Pour lui, les grosses structures bénéficient également d’un avantage certain : l’exportation. « C’est plus compliqué pour les petites structures qui attendent leur clients devant leur caveau. »
En plus du manque de rentabilité, les petites exploitations disparaissent aussi faute de repreneurs. Les gros producteurs profitent donc de la situation et les rachètent. Une situation que déplore Albert Seltz, le propriétaire d’un domaine d’une dizaine d’hectares à Mittelbergheim. « C’est inquiétant, parce que ça montre qu’on arrive plus à vivre de notre travail et à le transmettre à nos enfants. Mais ça peut aussi permettre au secteur d’être mieux organisé. » Il regrette également que ces grandes structures reflètent une mauvaise image du vin alsacien : « Il y a beaucoup de grands producteurs de raisins qui font de la qualité moyenne alors que les petits producteurs sont capables d’attirer les connaisseurs. »

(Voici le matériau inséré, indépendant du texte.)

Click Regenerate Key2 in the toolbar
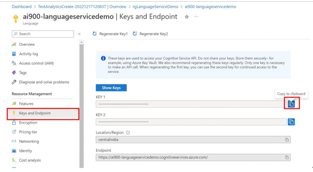Screen dimensions: 313x172 coord(151,34)

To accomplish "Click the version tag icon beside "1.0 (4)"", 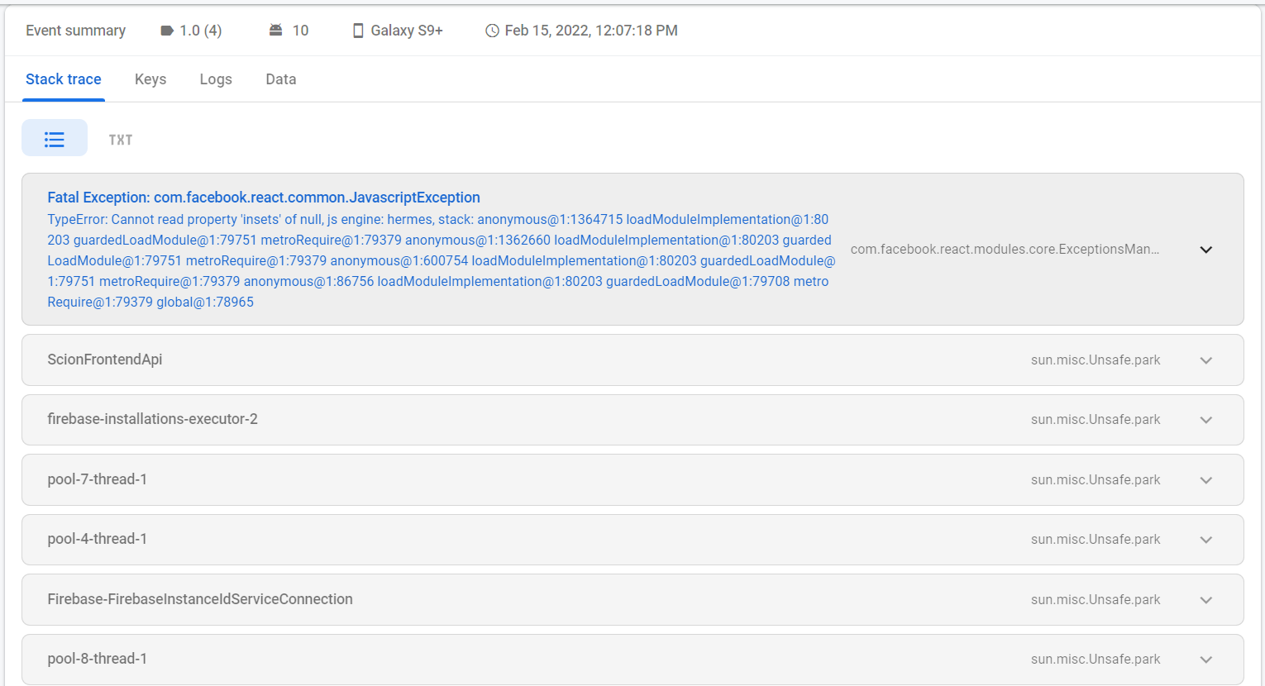I will (165, 30).
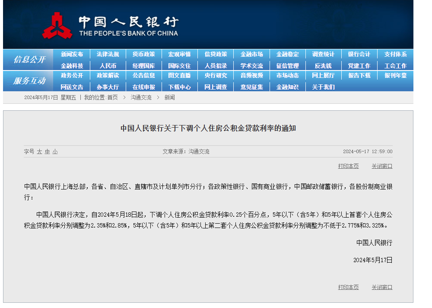
Task: Open the 新闻发布 menu item
Action: pos(72,55)
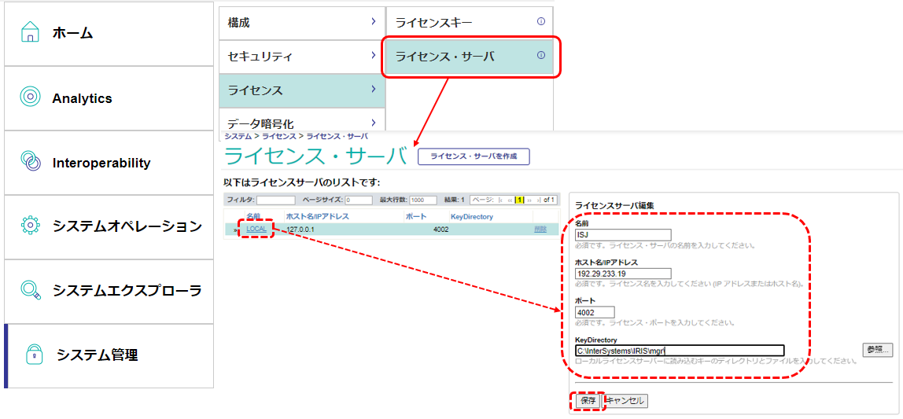Click the システム管理 padlock icon
The width and height of the screenshot is (903, 419).
tap(33, 355)
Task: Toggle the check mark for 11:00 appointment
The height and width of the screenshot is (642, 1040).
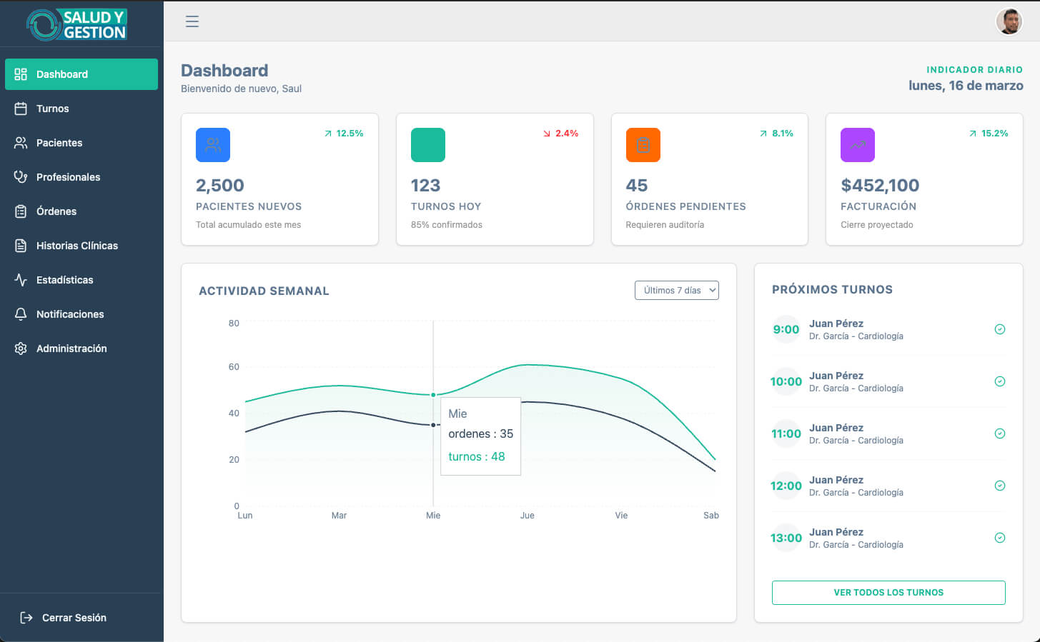Action: (1000, 433)
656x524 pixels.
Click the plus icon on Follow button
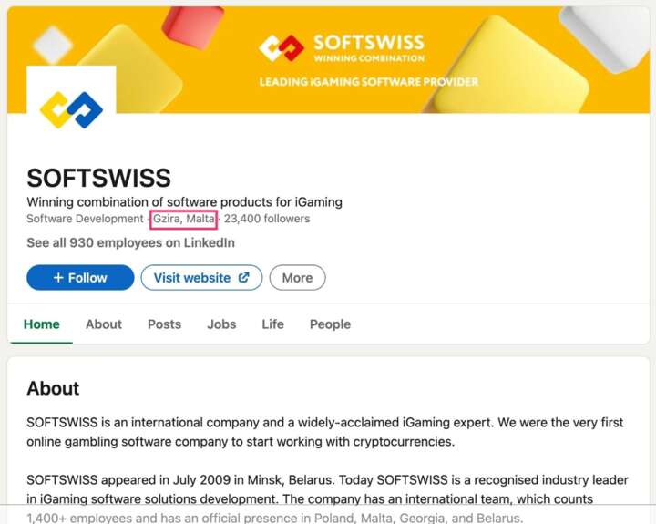click(x=58, y=278)
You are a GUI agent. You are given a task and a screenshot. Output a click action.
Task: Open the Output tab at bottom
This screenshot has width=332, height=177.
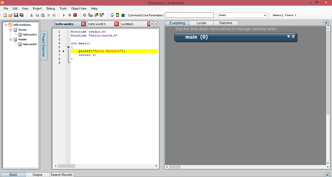(37, 175)
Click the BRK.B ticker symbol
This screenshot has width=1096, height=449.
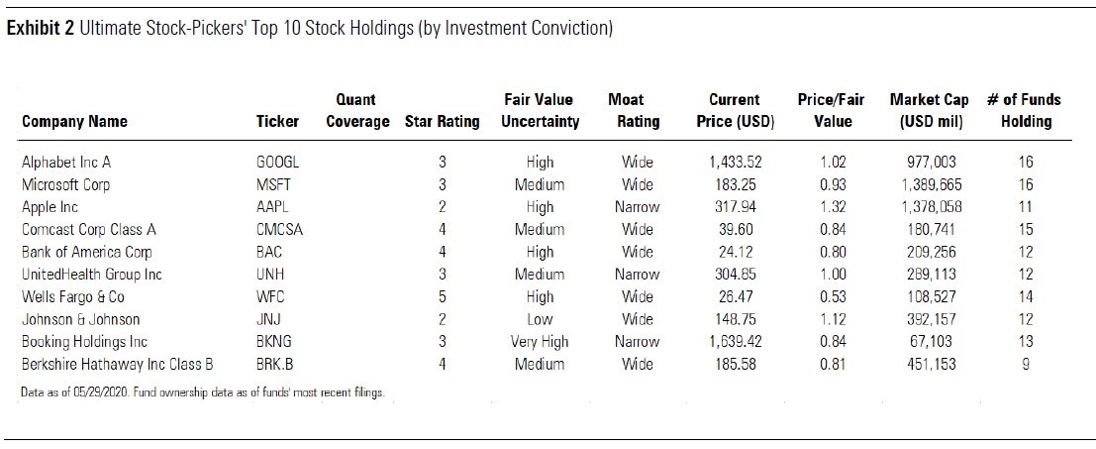(x=275, y=365)
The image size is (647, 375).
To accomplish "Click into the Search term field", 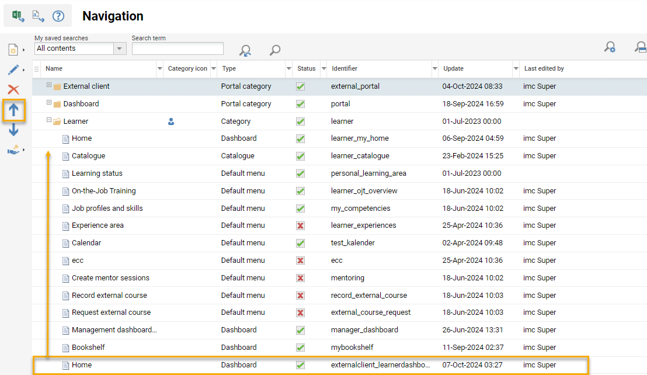I will pyautogui.click(x=178, y=48).
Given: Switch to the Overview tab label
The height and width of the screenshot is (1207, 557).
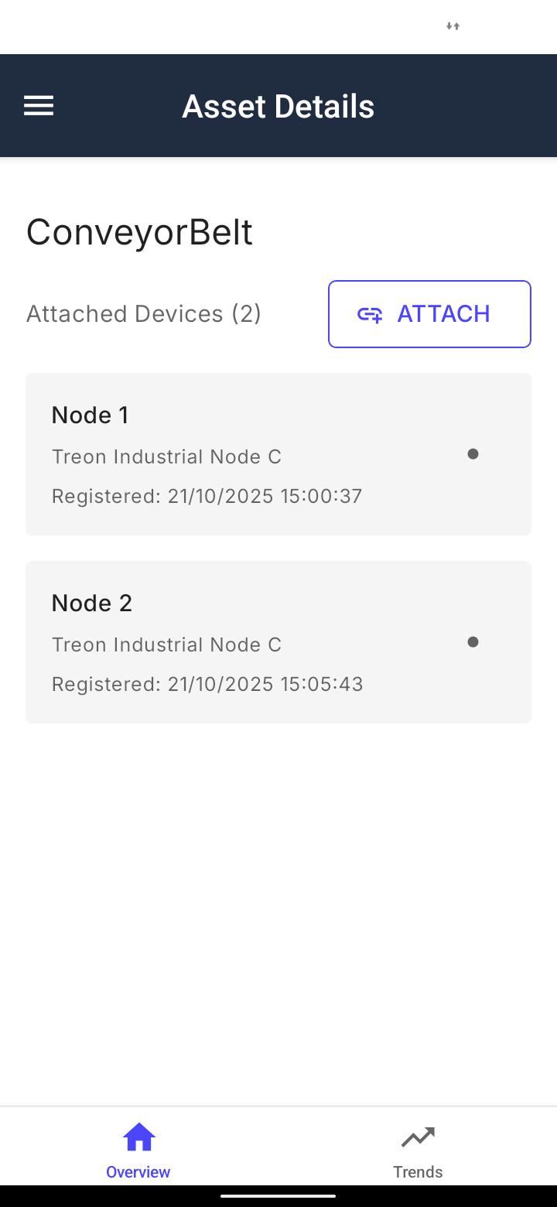Looking at the screenshot, I should tap(138, 1171).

Ce phénomène se ressent aussi au sein des caves coopératives. Elles étaient encore quatorze en 2011, elles ne sont aujourd’hui plus que huit. Ce chiffre pourrait encore diminuer dans les mois à venir avec la fusion envisagée des deux gros mastodontes du secteur : Bestheim et Wolfberger. Ces dernières justifient ce projet dans un communiqué par « une volonté de développer l'attractivité des vins et des territoires d’Alsace » et « d’accompagner leurs vignerons adhérents dans la pérennité et la modernisation de leur activité viticole ».
Le vin blanc plébiscité
Le vin mis en bouteille en Alsace est majoritairement blanc. Le climat joue un rôle important dans cette situation. Les hivers alsaciens sont trop rudes et les étés trop courts pour permettre à la majorité des cépages de vins rouges d’arriver à maturité. Les producteurs de vins alsaciens font également un choix économique quand ils décident des cépages qu’ils produisent. « Le cépage de rouge qui existe en Alsace ne supporte pas les gros rendements. Le raisin rouge produit 35 hl à l'hectare alors qu’on monte nettement plus haut pour les blancs », explique Isabelle Bachelard, journaliste dégustatrice.
L’Alsace a pourtant produit du vin rouge par le passé. Dans son ouvrage Entre Vosges et Forêt-Noire : Pouvoir, terroir et villes de l’Oberrhein. 1250-1350, l'historienne Odile Kammerer écrit : « Le vin rouge était sans doute prédominant, d’après Karl Müller, sur la rive droite du Rhin mais il connaissait aussi une grande extension en Alsace. [...] D’après Lucien Ehret, les coteaux de Guebwiller auraient été plantés exclusivement de vin rouge, même si les villages tout proches connaissaient et fabriquaient le blanc depuis le XIIIe siècle. Lequel passait pour meilleur (melior) et figurait au titre des vins nobles (nobilis, edel). »
Au XVIIe siècle, le Pinot noir est réputé en Alsace mais son rendement est faible. Peu à peu, la production de vin rouge diminue. D’après Caroline Claude-Bronner, guide conférencière, le Pinot noir ne représentait en 1969 plus que 2 % de la production alsacienne. C’est à cette époque qu’il devient le seul cépage rouge alsacien à obtenir une Appellation d’origine protégé (AOC). S’il détient encore ce label, ce dernier ne garantit pas sa qualité gustative mais seulement que sa production a été réalisée en Alsace selon un savoir-faire reconnu. Aujourd’hui, le Pinot noir représente environ 10 % de la production alsacienne de vin.